┌─ Texto extraído

Nos ocupamos hoy de la primera parte del capítulo octavo de la encíclica del Papa Francisco Fratelli tutti, un título que ya resulta a todos bien conocido. En ella, como reza el subtítulo del documento, el Santo Padre diserta sobre dos asuntos, la fraternidad y la amistad social, decisivos si queremos seguir dando pasos en el intento por construir una “casa común” más habitable, más confortable, donde los hombres y los pueblos puedan desarrollarse y alcanzar mayores y mejores niveles de humanidad, de acuerdo con el plan originario de Dios sobre los hombres.

En este capítulo octavo, último de la Encíclica, el Papa examina el papel que las religiones están llamadas a desempeñar “al servicio de la fraternidad en el mundo”. Tema delicado y controvertido tanto por sus inevitables connotaciones históricas, como por la posición adoptada por algunos, que piensan que la diversidad de religiones constituye una amenaza continua para la paz en el mundo y que, si acaso, habría que poner todo el empeño en “crear” una religión única, compartida por todos, capaz de superar las tensiones y divisiones, y combatir las flagrantes injusticias que descubrimos en nuestro mundo, también en el más cercano a nosotros. Claro que la idea de “crear” o “inventar” una religión única no es un empeño equiparable a la creación de un idioma nuevo y “artificial” elaborado a partir de variantes dialectales más o menos próximas. Aquí se estaría olvidando un dato fundamental e irrenunciable para el cristianismo, es decir, que la fe no es invención humana sino un don que “se recibe”, algo que nos es dado a los hombres. Somos “oyentes” de la Palabra, no “inventores” o “creadores” de la misma. Es algo que parece olvidarse con excesiva frecuencia.

└─
┌─ Datos proporcionados

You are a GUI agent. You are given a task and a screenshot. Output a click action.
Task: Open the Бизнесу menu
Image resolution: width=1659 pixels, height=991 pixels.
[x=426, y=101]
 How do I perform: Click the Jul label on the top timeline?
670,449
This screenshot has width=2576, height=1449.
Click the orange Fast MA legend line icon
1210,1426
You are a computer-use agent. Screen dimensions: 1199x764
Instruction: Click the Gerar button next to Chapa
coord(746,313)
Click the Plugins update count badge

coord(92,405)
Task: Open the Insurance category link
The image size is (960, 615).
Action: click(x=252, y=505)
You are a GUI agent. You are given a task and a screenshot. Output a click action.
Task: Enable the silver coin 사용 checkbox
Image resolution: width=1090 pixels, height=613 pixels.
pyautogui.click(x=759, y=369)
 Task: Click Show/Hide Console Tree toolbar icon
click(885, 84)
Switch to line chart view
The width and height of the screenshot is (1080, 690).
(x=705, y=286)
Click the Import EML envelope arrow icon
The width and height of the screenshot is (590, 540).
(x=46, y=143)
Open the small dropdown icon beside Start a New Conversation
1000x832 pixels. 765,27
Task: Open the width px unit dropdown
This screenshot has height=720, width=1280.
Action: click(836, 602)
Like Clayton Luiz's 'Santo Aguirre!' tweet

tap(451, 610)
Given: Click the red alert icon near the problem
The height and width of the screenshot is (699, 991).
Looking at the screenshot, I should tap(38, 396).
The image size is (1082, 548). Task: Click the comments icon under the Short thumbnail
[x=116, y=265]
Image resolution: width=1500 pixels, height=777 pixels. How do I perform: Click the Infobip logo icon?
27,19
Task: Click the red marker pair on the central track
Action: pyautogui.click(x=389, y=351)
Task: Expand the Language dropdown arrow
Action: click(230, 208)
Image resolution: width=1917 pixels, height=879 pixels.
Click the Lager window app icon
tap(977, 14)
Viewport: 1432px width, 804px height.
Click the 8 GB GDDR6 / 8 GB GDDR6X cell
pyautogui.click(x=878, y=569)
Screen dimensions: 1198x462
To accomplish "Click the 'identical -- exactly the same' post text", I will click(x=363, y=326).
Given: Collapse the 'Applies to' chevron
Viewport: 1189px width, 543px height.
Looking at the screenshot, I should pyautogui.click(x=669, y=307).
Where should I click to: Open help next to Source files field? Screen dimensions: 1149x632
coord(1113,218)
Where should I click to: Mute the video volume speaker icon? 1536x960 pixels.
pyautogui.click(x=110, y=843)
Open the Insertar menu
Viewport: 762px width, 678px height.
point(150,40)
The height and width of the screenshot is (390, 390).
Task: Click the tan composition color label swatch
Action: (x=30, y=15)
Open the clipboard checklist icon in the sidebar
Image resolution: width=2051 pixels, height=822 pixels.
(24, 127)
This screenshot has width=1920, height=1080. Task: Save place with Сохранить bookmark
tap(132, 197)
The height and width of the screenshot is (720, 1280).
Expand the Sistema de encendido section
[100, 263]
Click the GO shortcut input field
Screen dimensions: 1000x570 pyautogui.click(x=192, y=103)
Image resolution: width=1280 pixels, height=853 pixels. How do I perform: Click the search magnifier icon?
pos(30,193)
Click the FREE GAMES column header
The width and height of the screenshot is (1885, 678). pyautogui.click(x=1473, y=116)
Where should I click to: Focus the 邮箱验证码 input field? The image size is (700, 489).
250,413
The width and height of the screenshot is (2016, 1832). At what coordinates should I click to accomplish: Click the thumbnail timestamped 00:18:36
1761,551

└─

Reproduce sin cambios el pasaje del texto sobre la encíclica Fratelli tutti que va de "Nos ocupamos hoy" a "sobre los hombres.", ambos incluidos.

Nos ocupamos hoy de la primera parte del capítulo octavo de la encíclica del Papa Francisco Fratelli tutti, un título que ya resulta a todos bien conocido. En ella, como reza el subtítulo del documento, el Santo Padre diserta sobre dos asuntos, la fraternidad y la amistad social, decisivos si queremos seguir dando pasos en el intento por construir una “casa común” más habitable, más confortable, donde los hombres y los pueblos puedan desarrollarse y alcanzar mayores y mejores niveles de humanidad, de acuerdo con el plan originario de Dios sobre los hombres.